PROBLEM =
Restate every entry word for word.

----- MATERIAL TO PROCESS

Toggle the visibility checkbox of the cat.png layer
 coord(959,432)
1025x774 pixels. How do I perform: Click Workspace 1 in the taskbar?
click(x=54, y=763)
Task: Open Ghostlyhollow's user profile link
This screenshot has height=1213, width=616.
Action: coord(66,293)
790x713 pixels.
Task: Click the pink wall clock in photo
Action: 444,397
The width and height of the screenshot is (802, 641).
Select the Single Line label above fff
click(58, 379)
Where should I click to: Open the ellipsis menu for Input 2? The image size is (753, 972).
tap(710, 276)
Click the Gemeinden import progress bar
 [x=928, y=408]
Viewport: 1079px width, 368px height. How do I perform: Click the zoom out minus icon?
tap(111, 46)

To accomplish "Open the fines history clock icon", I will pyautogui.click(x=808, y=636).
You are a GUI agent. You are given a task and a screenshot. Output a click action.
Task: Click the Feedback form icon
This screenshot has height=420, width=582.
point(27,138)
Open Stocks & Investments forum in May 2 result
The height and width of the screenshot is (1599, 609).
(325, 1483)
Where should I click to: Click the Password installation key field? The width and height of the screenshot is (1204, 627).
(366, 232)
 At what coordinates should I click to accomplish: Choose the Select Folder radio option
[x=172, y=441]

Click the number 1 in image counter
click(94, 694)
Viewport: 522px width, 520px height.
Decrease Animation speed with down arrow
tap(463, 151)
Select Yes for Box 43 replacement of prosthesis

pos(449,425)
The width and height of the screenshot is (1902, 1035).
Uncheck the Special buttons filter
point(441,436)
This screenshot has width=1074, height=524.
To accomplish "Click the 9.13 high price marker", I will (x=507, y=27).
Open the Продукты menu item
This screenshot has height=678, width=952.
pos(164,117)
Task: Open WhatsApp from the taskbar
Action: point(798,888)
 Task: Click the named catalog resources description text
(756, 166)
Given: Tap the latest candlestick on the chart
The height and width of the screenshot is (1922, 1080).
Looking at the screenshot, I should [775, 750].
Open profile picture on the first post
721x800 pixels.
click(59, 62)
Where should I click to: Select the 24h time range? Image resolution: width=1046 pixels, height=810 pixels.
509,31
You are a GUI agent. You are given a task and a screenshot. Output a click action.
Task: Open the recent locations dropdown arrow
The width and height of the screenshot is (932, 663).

----------

EXERCISE OUTPUT =
Toggle the visibility checkbox of the cat.png layer
 coord(959,432)
1025x774 pixels. How do I perform: Click Workspace 1 in the taskbar?
click(x=54, y=763)
Task: Open Ghostlyhollow's user profile link
This screenshot has height=1213, width=616.
Action: coord(66,293)
790x713 pixels.
Task: Click the pink wall clock in photo
Action: 444,397
The width and height of the screenshot is (802, 641).
Select the Single Line label above fff
click(58, 379)
Where should I click to: Open the ellipsis menu for Input 2? The image size is (753, 972).
tap(710, 276)
Click the Gemeinden import progress bar
 [x=928, y=408]
Viewport: 1079px width, 368px height. How do I perform: Click the zoom out minus icon?
tap(111, 46)

To accomplish "Open the fines history clock icon", I will pyautogui.click(x=808, y=636).
You are a GUI agent. You are given a task and a screenshot. Output a click action.
Task: Click the Feedback form icon
This screenshot has height=420, width=582.
point(27,138)
Open Stocks & Investments forum in May 2 result
The height and width of the screenshot is (1599, 609).
(325, 1483)
Where should I click to: Click the Password installation key field? The width and height of the screenshot is (1204, 627).
(366, 232)
 At what coordinates should I click to accomplish: Choose the Select Folder radio option
[x=172, y=441]

Click the number 1 in image counter
click(94, 694)
Viewport: 522px width, 520px height.
Decrease Animation speed with down arrow
tap(463, 151)
Select Yes for Box 43 replacement of prosthesis

pos(449,425)
The width and height of the screenshot is (1902, 1035).
Uncheck the Special buttons filter
point(441,436)
This screenshot has width=1074, height=524.
To accomplish "Click the 9.13 high price marker", I will (x=507, y=27).
Open the Продукты menu item
This screenshot has height=678, width=952.
pos(164,117)
Task: Open WhatsApp from the taskbar
Action: point(798,888)
 Task: Click the named catalog resources description text
(756, 166)
Given: Tap the latest candlestick on the chart
The height and width of the screenshot is (1922, 1080).
Looking at the screenshot, I should [775, 750].
Open profile picture on the first post
721x800 pixels.
click(59, 62)
Where should I click to: Select the 24h time range? Image resolution: width=1046 pixels, height=810 pixels.
509,31
You are a GUI agent. You are given a task and a screenshot. Output a click action.
Task: Open the recent locations dropdown arrow
The width and height of the screenshot is (932, 663).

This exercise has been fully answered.